■ **SOURCE**:
Canada - iNaturalist World Tour

Canada is the third stop on the iNaturalist World Tour with over 1 Million observations. iNaturalist.ca became part of the iNaturalist Network in 2015 through the efforts of the Canadian Wildlife Federation, Royal Ontario Museum, Parks Canada and NatureServe Canada. @jpage_cwf deserves huge credit leading coordination of this effort. Like the United States, most of the top observers in Canada are based on the east or west coasts.


Canada is even more seasonal than the United States with observations peaking in July each year.



The distribution of observations across species groups is similar to the the United States with slightly more mammals than herps which also makes sense given the higher latitudes.



We’ll be back tomorrow with Australia!

@owenclarkin @jem9redwood @nanorca13 @johndreynolds @swampy @xyz @wdvanhem @gwynethgovers @alwoodhouse @danavan

Posted on June 26, 2019 03:01 PM by loarie loarie

Comments

Is there an easy way to make the user maps zoomable? Since Canada's population is so concentrated in that corner, a bunch of the users were hard to see too

Posted by charlie almost 5 years ago

Breakdown of top 50 species:
https://www.inaturalist.org/observations?place_id=6712&subview=table&view=species

Birds 25 species, 11 plants, 7 herps, 5 mammals, 2 insects, . Fairly typical so far - still no Fungi.
And 2 aliens are listed in the top 50 species.
I had expected it to be more similar to the USA in composition - both aliens are shared.

Posted by tonyrebelo almost 5 years ago

@tonyrebelo - just curious what criteria you are using for your search, I see 2 non natives in the top 50 (still pretty good) - House Sparrow and Common Dandelion and the highest fungus is about 75th when I query.

Posted by cmcheatle almost 5 years ago

it's ok each dandelion is an individual microspecies so really they shouldn't be listed so high :)

Posted by charlie almost 5 years ago

Sorry: recomputing!!
Done and edited.

Posted by tonyrebelo almost 5 years ago

Hey, that’s me! Though it’s hard to see most people through the Southern Ontario crowding, as I expected. I wonder what the map would look like if us Ontarians were excluded, to even the game somewhat.

Posted by mws almost 5 years ago

we had talked in the US page of doing a state by state breakout some other time, a province one would be equally neat (as well as equivalent areas for other countries with high usage such as Mexico and Australia)

■ **JOBS**:
- A) According to the Canada World Tour post, why does it make sense that Canada's observations include slightly more mammals than herps?
- B) Continue the Canada World Tour post and its comment thread after the final comment.

■ **AVAILABLE DATA**:
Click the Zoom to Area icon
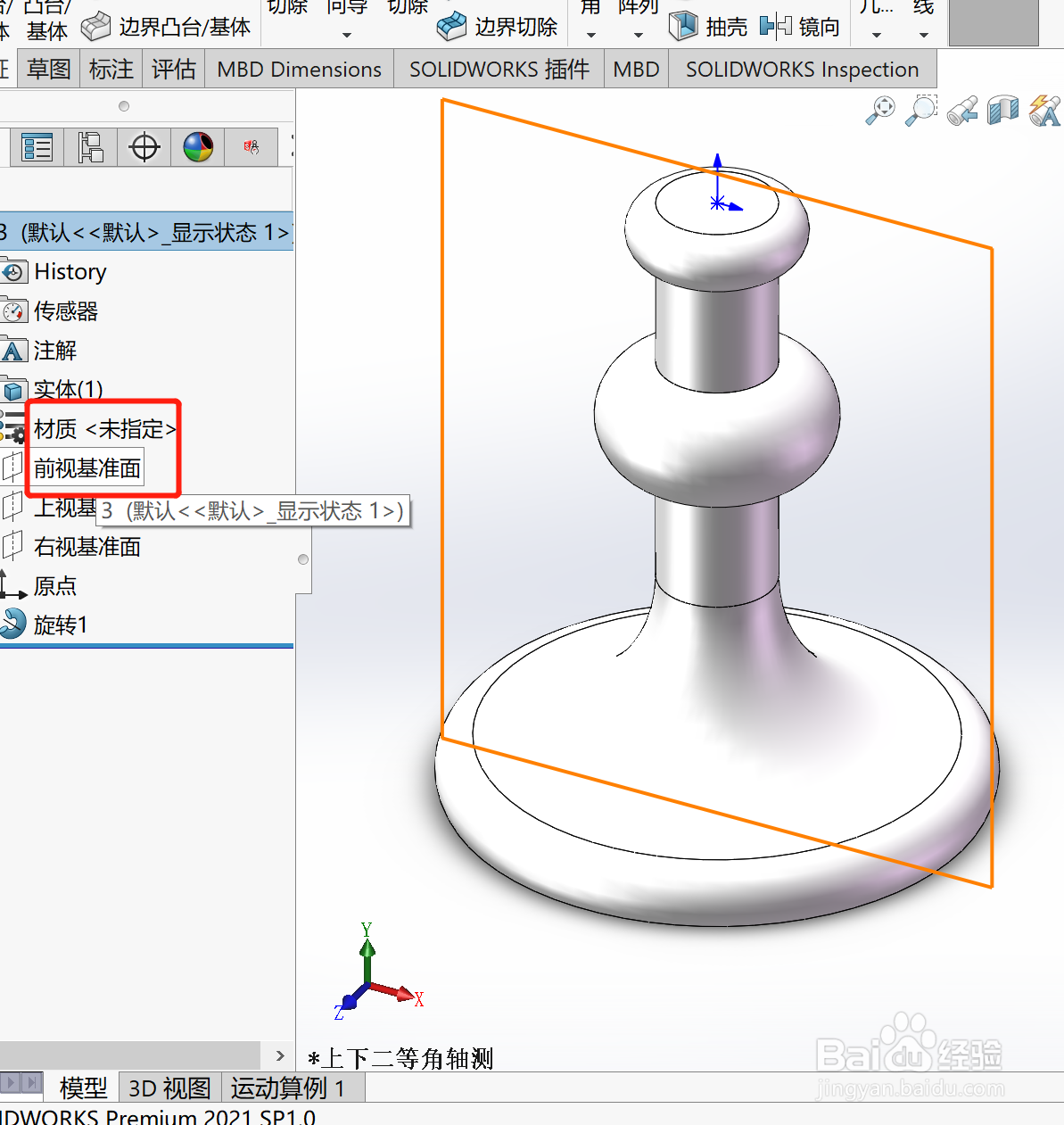Viewport: 1064px width, 1125px height. coord(920,111)

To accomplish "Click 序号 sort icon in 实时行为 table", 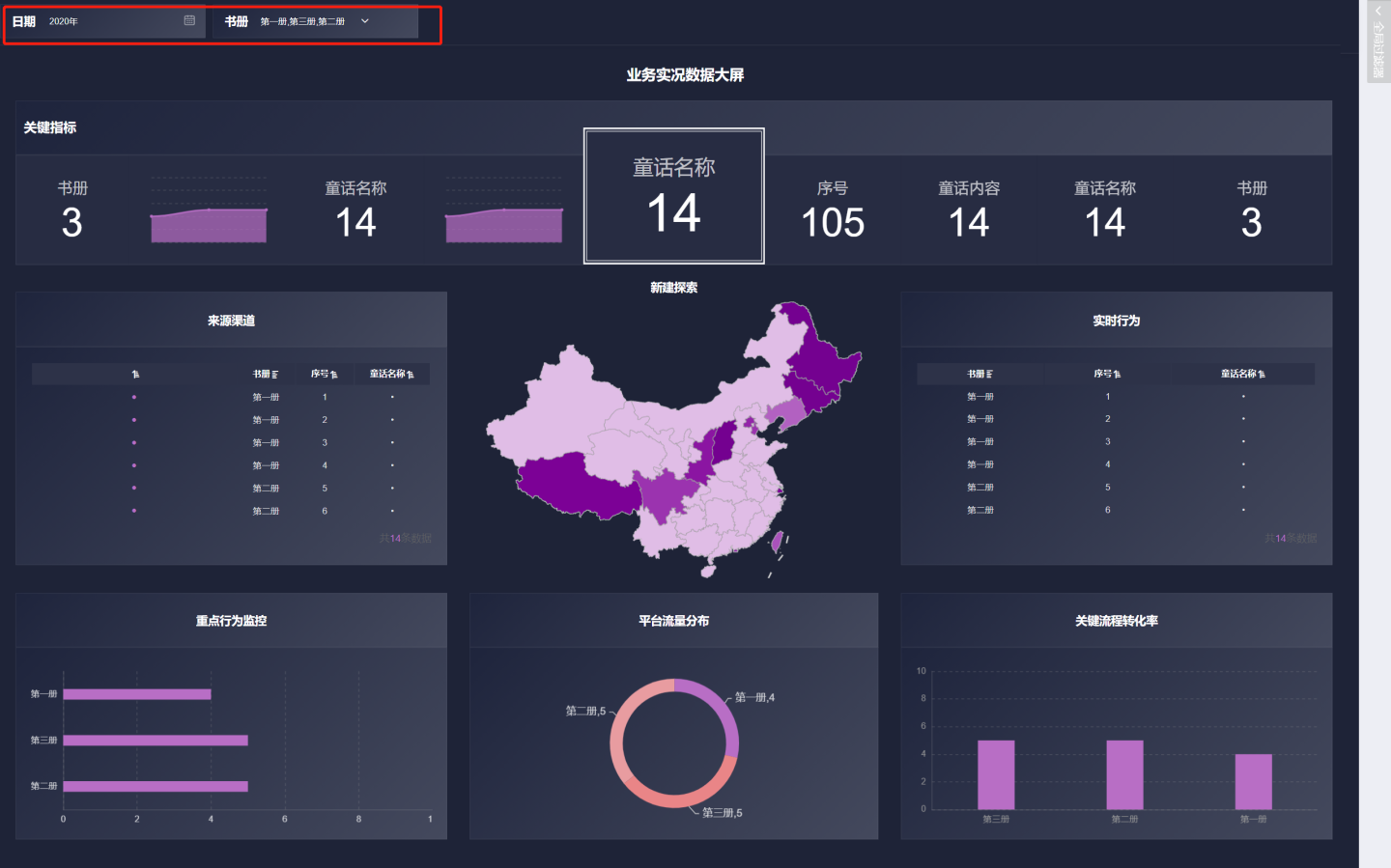I will (x=1117, y=375).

■ **WRITTEN RESPONSES**:
- A) The post says this fits Canada's higher latitudes. It notes that the spread of observations across species groups is otherwise similar to that of the United States.

- B)
Posted by charlie almost 5 years ago

We got a national project here in Mexico, I think we will need something similar by country may be:
https://www.inaturalist.org/projects/biodiversidad-de-mexico

Posted by aztekium almost 5 years ago

@tonyrebelo 'I had expected it to be more similar to the USA in composition' - just curious what part of the differences surprised you ?

Posted by cmcheatle almost 5 years ago

I expected a fair bit of overlap in especially birds, but also plants. Remember these are the common species: widespread and abundant and easily photographed and popular. At 21 species out of 50 shared between USA & Canada, I suppose I should me most satisfied with my presumption.
I am willing to bet it will be two most similar countries in terms of shared top 50 species, within the top 20 countries, although Spain-Portugal might be close?

Posted by tonyrebelo almost 5 years ago

I think a good amount of the difference comes from the concentration of US users in either California or Texas, those are obviously a long ways from Canada and very different biomes. Most of the plants that are in Canada's top 50 list are trees, which is not the case for the US, that comes from a significant part of the year really the only plants available to document in much of Canada are trees (if you want to practice ID'ing bare trees by their bark).

The Canadian bird list is dominated by species that are in the populated areas of the country year round, which is why there are more ducks etc. Many of the songbirds winter down south and breed further north than the population centres of southern Ontario, which means we see them in the spring and fall for a few weeks as they migrate.

Insects are lot less prelvalent simply due to the climate. I live in the area of the country (the big geographic cluster of observers) where we get the warmest summers. But even now with it being almost June, we still have insect species that have not yet emerged, and when they do, their flight seasons will be measured in weeks. Our insect viewing season is realistically May to September, yes there are a few on both sides of that, but the diversity gets low quickly. Not too many insects (or fungi, herps, mammals or flowering plants for that matter) around when it is minus 20 here.

Posted by cmcheatle almost 5 years ago

New England and southern Ontario/Quebec are quite similar.

Posted by charlie almost 5 years ago

Just checking: we know where the observers are based, but where are the top IDentifiers from?
6: USA (fungi, herps, mammals, others, arachnids, molluscs),
3: Ontario, &
New Brunswick.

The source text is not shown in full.